Over time, cryptocurrency investors, including Mr. Dorman, found solace in the knowledge that Alameda’s team was probably more focused on developing automated trading models than on whatever information they may learn from their FTX colleagues.

According to executives there, Alameda focused on specialized trading tactics by the end of 2021. Alameda focused in trading so-called alt-coins, such as two that pay homage to the Shiba Inu dog breed, as well as coins produced by FTX itself, such as FTT, while rivals like Wintermute Trading Ltd. and Jump Trading Group made markets in bitcoin and ether, which were quite extensively traded.

In 2021, Alameda produced over $1 billion in profits, according to those with knowledge of the figures. In that year, cryptocurrencies of all stripes, including those made as jokes, skyrocketed.

Evgeny Gaevoy, CEO of Wintermute, remarked,

They were really good at locating and extracting these specific prospects.

In October 2021, Mr. Bankman-Fried appointed Ms. Ellison and another worker, Sam Trabucco, as Alameda’s co-CEOs.

The cryptocurrency market was almost at its pinnacle in December 2021. A month ago, Bitcoin had reached its all-time high. Venture capitalists had invested more than $1 billion in FTX, and Mr. Bankman-Fried was just weeks away from securing an additional $400 million in investment for the exchange.

According to the SEC, Mr. Bankman-Fried continued to have a significant role in Alameda’s decision-making even though he had left his position as CEO by that point.

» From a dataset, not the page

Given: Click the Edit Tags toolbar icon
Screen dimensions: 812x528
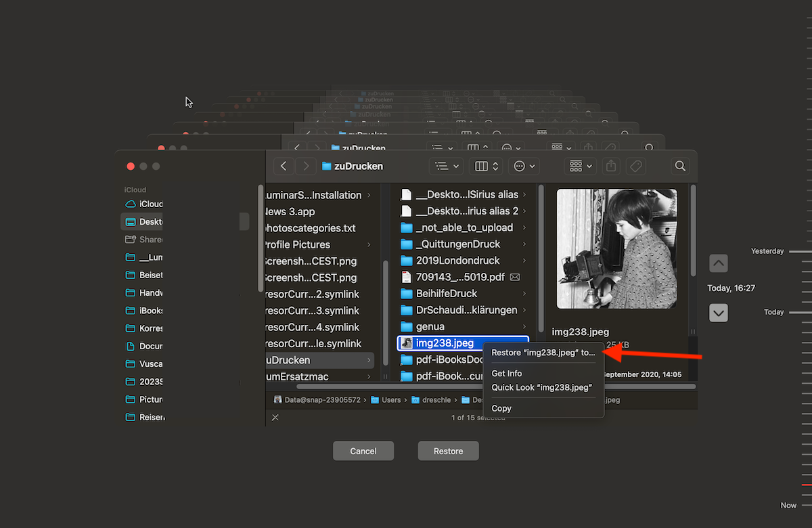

Six thousand eight hundred kilometers from his base in the Bahamas, in the Central Asian republic of Kazakhstan, the presidential palace was his destination. He presented the case for crypto despite reservations about the vast amount of energy required to manufacture it when speaking with a small group of Western asset managers and hedge-fund executives.

Alameda benefited significantly financially from Kassym-Jomart Tokayev’s backing of crypto miners, who operate the vast numbers of computers required to unlock new coins. This mining corporation had a number of data centers in Kazakhstan, and the trading company had invested more than $100 million in it.

Following the meeting, Alameda started investing additional $1 billion in Genesis Digital Assets. According to a business document that the Journal reviewed, it was by far the biggest venture capital investment made by Alameda. It was bad timing because the price of bitcoin immediately fell, and with it, miner revenues.

According to a business document, Alameda invested $1.4 billion in startups in 2021, up from just $10.5 million the previous year.

A string of defaults resulted from a pair of cryptocurrencies’ fall in May. In order to support failing businesses, Mr. Bankman-Fried extended hundreds of millions of dollars.

However, Alameda’s investments were losing value quickly. Lenders started requesting their money back. According to the CFTC, Mr. Bankman-Fried pressured the company to borrow billions of dollars in FTX client monies to pay off its debts.

Mr. Bankman-Fried was secretly considering closing Alameda a few months before his empire crumbled.

In a paper he shared with others, he stated, “I only started thinking about this today, and hence haven’t vetted it much yet,” according to the CFTC complaint. However, I believe it may be time for Alameda Research to cease operations. Sincerely, a year ago it was probably time to do that.